The WUC said on Wednesday in a statement that Dilshat Reshit, was its spokesperson for the Chinese language since 2004. The WUC said that its presidency had decided during an emergency meeting to withdraw Reshit from its position “in accordance with our commitment to integrity, transparency and security of our community”.
Reports citing the Swedish Prosecution Authority said that an anonymous Uighur resident of Stockholm had been arrested on the weekend suspected of spying of OGHUR compatriots in Sweden. The WUC said that a judicial document has identified the individual as a reshit.
RFA was unable to contact Reshit or a legal representative for him to comment.
The WUC is the main group of world umbrellas pleading for Uighurs, a group of Muslim minorities which is seriously persecuted in China.
The Swedish prosecutor Mats Ljungqvist said in a statement on Wednesday that the man “was suspected of having illegally collected information and information on people in the Uighur Environment on behalf of the Chinese intelligence service,” said Reuters.

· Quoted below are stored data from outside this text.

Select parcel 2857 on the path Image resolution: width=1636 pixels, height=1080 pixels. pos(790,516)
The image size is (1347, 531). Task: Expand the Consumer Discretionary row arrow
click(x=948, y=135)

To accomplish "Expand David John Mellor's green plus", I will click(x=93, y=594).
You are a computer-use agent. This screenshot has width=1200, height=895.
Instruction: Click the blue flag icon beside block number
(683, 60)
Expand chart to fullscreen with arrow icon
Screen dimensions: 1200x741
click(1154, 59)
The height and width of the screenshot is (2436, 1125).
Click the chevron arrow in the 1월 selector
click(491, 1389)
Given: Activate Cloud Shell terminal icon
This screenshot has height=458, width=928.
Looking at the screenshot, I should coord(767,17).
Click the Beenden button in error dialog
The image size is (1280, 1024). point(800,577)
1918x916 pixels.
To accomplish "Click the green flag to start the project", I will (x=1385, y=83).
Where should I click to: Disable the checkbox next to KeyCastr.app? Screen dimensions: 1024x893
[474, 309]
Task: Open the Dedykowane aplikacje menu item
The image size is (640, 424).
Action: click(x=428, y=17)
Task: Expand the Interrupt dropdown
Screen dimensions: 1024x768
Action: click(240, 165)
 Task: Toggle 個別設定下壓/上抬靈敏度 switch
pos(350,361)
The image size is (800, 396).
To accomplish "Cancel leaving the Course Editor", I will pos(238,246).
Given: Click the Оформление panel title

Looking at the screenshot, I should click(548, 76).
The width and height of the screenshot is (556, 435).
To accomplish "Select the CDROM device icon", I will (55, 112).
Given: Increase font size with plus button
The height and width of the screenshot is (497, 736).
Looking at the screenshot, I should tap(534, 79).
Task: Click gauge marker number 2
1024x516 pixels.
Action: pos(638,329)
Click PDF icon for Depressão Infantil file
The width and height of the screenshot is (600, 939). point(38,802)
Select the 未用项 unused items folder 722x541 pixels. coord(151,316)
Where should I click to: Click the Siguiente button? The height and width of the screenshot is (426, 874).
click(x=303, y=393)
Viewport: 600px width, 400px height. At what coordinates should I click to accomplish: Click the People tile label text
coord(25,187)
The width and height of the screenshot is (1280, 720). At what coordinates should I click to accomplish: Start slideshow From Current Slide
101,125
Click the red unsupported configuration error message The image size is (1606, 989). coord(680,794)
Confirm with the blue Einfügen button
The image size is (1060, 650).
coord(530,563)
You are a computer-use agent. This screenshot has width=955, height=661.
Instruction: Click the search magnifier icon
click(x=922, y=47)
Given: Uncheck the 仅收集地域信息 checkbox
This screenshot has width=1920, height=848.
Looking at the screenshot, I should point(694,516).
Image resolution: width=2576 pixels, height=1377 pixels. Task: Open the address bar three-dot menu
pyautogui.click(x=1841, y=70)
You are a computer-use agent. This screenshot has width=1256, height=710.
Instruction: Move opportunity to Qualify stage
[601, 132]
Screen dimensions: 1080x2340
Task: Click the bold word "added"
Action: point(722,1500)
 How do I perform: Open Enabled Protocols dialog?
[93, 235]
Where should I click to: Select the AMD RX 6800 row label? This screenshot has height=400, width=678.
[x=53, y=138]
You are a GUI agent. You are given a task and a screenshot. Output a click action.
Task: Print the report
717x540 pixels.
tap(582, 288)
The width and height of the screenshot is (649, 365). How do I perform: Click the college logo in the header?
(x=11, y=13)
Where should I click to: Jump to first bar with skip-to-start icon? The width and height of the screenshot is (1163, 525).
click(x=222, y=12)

The Chinese Embassy in Sweden told Reuters in an email that he was not aware of the case and had not commented more.
WUC’s statement did not give any explanation of how their organization would have been infiltrated by someone spying for Beijing, but said that he has long warned of the international scope of Chinese spy networks.
He declared that he had implemented “internal counterattack measures”, but “we do not have the institutional and financial resources to face the full scale and the sophistication of transnational repression by ourselves”. He called for closer cooperation with governments foreign to counterintelligence.
The press release indicates that China’s efforts to silence dissent abroad “not only in danger of the security and cohesion of the Uighur diaspora communities, but also a direct threat to sovereignty, public security and national security of host countries.”
China is deeply sensitive and briefly rejects international criticism from its severe treatment of Uighurs, which, according to researchers, is well documented and which, according to the United States government, is equivalent to a genocide.
In 2022, a United Nations report declared that the “arbitrary and discriminatory detention” of China of Uighurs and other Muslims in the far west of Xinjiang could constitute crimes against humanity.